Du point de vue des normes sociales, le fait d’être dépendant de l’État est en général mal vu dans un pays dominé par les idéologies libérales et conservatrices. Des travaux reportent un sentiment de honte associé à cette perspective. Par ailleurs, un fort stigmate s’attache au fait d’être à l’assistance publique, renforcé par la prégnance du discours sur les « abus ». De ce point de vue, une enquête menée à Berne associe le non-recours à l’importance locale des partis de droite conservatrice ouvertement opposés à l’aide sociale. Ces différents éléments, ainsi que la force de valeurs comme la responsabilité individuelle poussent des personnes dans le besoin à favoriser des solutions alternatives (comme l’endettement).

Enfin, le régime de genre traditionnellement inégalitaire en Suisse pourrait contribuer à l’expression de formes genrées de non-recours. Des entretiens menés auprès de familles à Genève alimentent cette hypothèse, resituant le non-recours dans le cadre d’une expérience genrée de la précarité. Ainsi, la réticence des hommes à demander des aides financières vise d’abord à préserver leur statut symbolique de pourvoyeur de revenu.

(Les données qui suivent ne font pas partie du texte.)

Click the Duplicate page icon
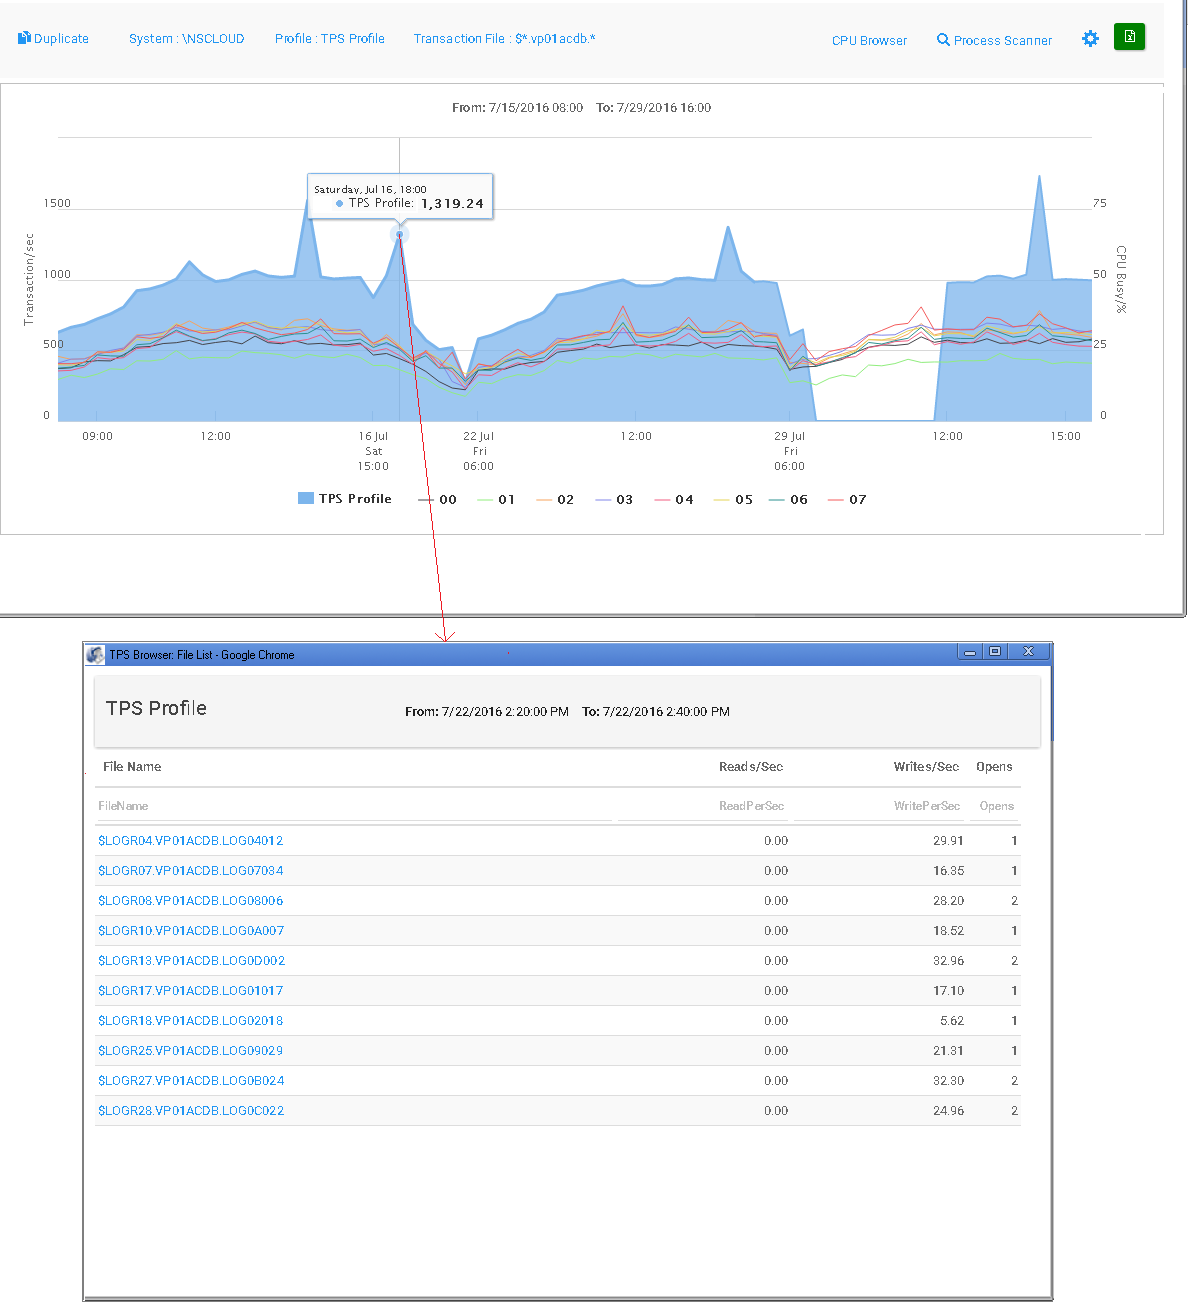click(24, 38)
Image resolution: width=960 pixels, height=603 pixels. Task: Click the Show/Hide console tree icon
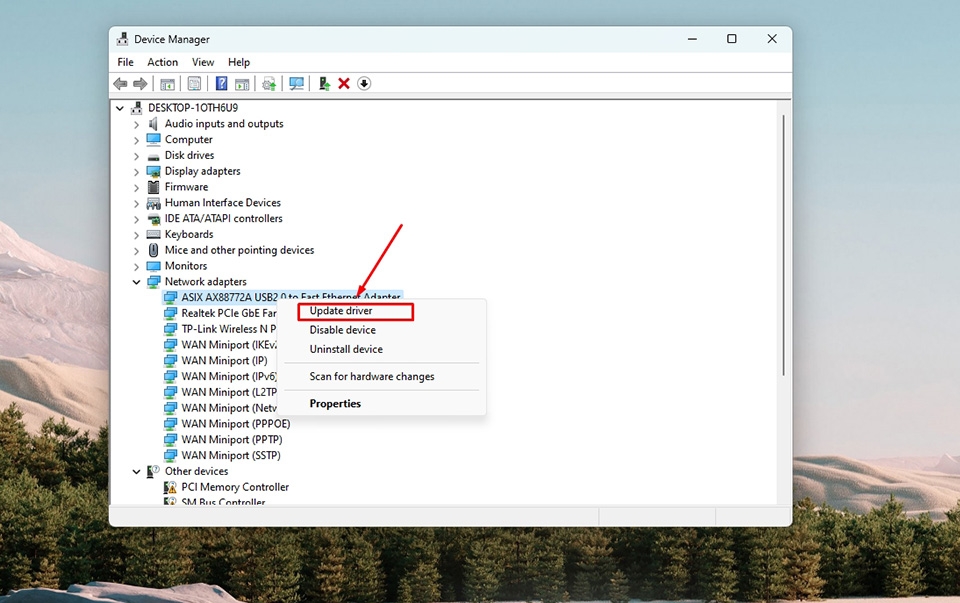coord(167,83)
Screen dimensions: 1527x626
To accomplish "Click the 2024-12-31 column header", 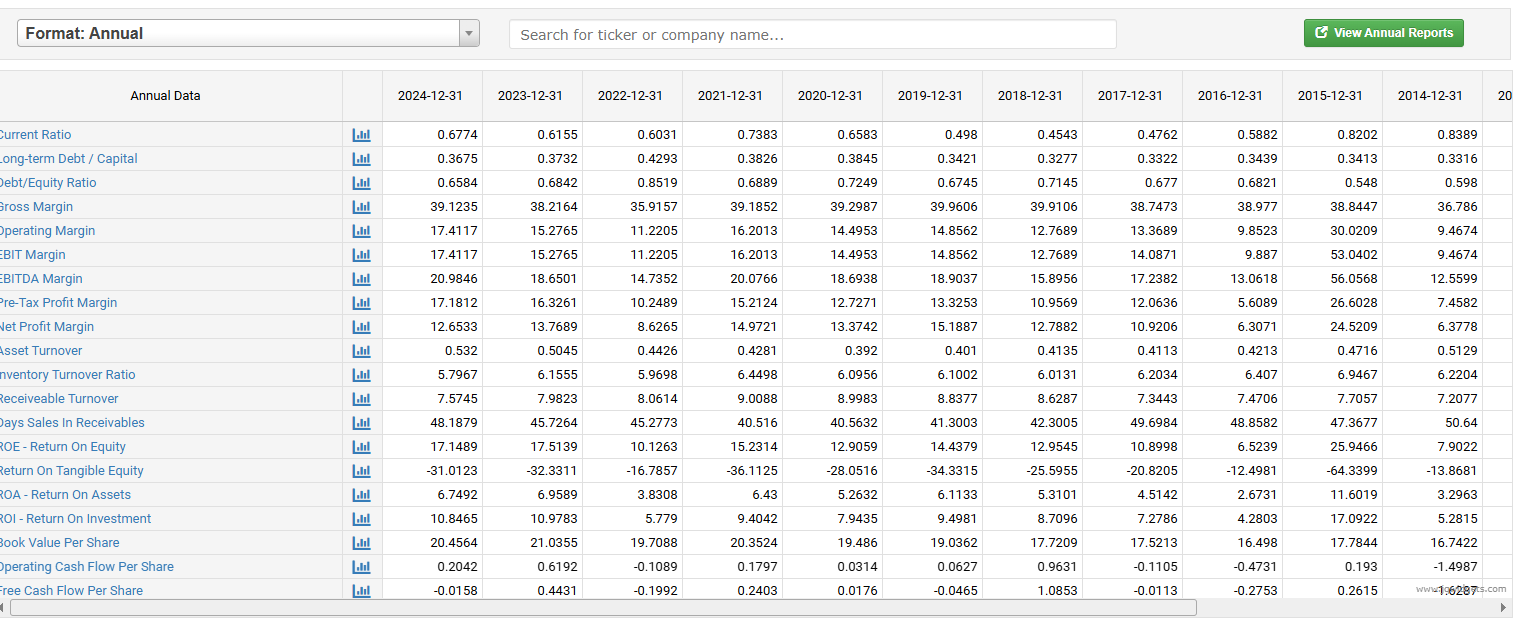I will coord(430,96).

Par contraste, les femmes relient le non-recours à une inadéquation de l’offre à leur besoin de qualification sociale et d’émancipation.

Dans ce contexte, la question du non-recours a atteint l’agenda politique fédéral au début des années 2000 par l’entremise du problème de l’accès aux droits lié à la complexité du système. En 2004, une étude mandatée par l’Office fédéral des assurances sociales préconise la création de guichets sociaux sur la base des rares expériences cantonales ou communales existantes. Cette orientation s’est poursuivie dans le cadre du Plan national de lutte contre la pauvreté 2014-2018, qui encourage, en plus des guichets sociaux, une information de qualité « en ligne ». La priorité donnée aux problèmes d’accessibilité, aux dépens d’autres grilles de lectures du non-recours, se retrouve à l’échelle des cantons et communes.

Champ de recherche en expansion, le non-recours contribue à alimenter une analyse critique des politiques sociales, selon des perspectives différentes. Du point de vue de l’équité, il révèle les capacités inégales des individus ou groupes sociaux à faire valoir leurs droits tout comme les capacités inégales des dispositifs sociaux à lutter contre ces inégalités. Du point de vue de l’efficience, il questionne la capacité des politiques à atteindre leurs objectifs. En lien avec le développement des politiques d’activation en Europe, l’attention se déplace sur le contenu de l’offre, ses présupposés et ses conditions de réalisation, alimentant une critique plus radicale de la pertinence comme de l’acceptabilité des politiques sociales. Au final, la problématisation du non-recours se révèle éminemment politique, en ce qu’elle convoque des visions différentes de l’État et de l’intervention sociale, mais aussi des publics concernés.

Références

Hümbelin, O. (2016). Nichtbezug von Sozialhilfe : Regionale Unterschiede und die Bedeutung von sozialen Normen. University of Bern Social Sciences Working Papers, 21, online. https://boris.unibe.ch/94881/

Lucas, B., Ludwig, C., Chapuis, J. & Crettaz, E. (2019). Le non-recours aux prestations sociales à Genève : quelles adaptations de la protection sociale aux attentes des familles en situations de précarité ? Genève : Haute École de Travail Social et Haute École de Santé.

Warin, P. (2016). Le non-recours aux politiques sociales. Grenoble : Presses universitaires de Grenoble.